Outsourcing is such a hot topic that it has now inspired a play. The Tuck School of Business at Dartmouth and Dartmouth’s Hopkins Center for the Arts are collaborating for the first time around Alladeen, the internationally acclaimed multimedia play on outsourcing call centers to India.
On April 6, Tuck’s Center for Digital Strategies, in partnership with the Hopkins Center, will host “Inside Outsourcing,” a panel discussion to explore the business, social, and ethical implications of outsourcing to developing nations. The panel will be followed by Burning the Midnight Oil, a provocative documentary on the making of Alladeen. The Alladeen theater troupe will perform at Dartmouth at 8 P.M. on April 9 and 10 in The Moore Theater. A spotlight discussion with cast members will immediately follow each show.
Directed by co-creator Marianne Weems, Alladeen interweaves live theater, hi-tech video, electronic music and spectacle in a brilliant examination of how technology and globalization impact human beings in the worldwide marketplace. In the surreal call centers in Bangalore, India, Asian phone operators are trained by studying American accent and modulation, tele-etiquette, and popular culture to pass as Americans and serve U.S. customers.

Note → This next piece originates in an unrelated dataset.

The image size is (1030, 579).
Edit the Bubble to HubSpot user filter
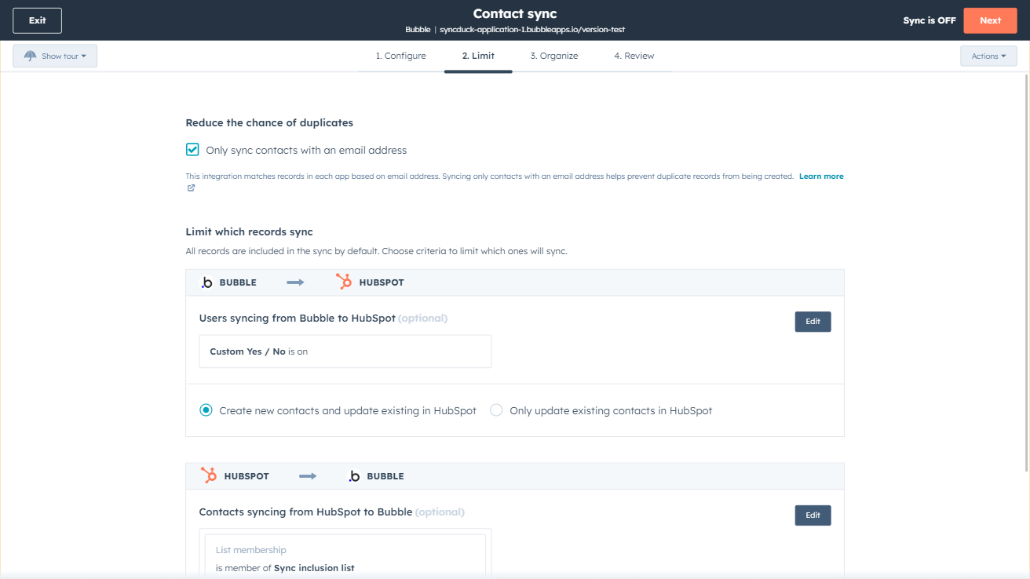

In a world where virtual relationships are possible, Alladeen questions the ethics and ramifications of corporate outsourcing and how it affects our global society.
bq. “Today’s artists are exploring globalism in fascinating ways, increasingly reaching far beyond national and ethnic borders,” says Margaret Lawrence, director of programming for the Hopkins Center. “They’re often on the vanguard as new political and social issues come to the fore. Looking at the issue of outsourcing through the eyes of an extraordinary artistic team is quite exciting, and we’re pleased to engage in this wonderful partnership with the Center for Digital Strategies.”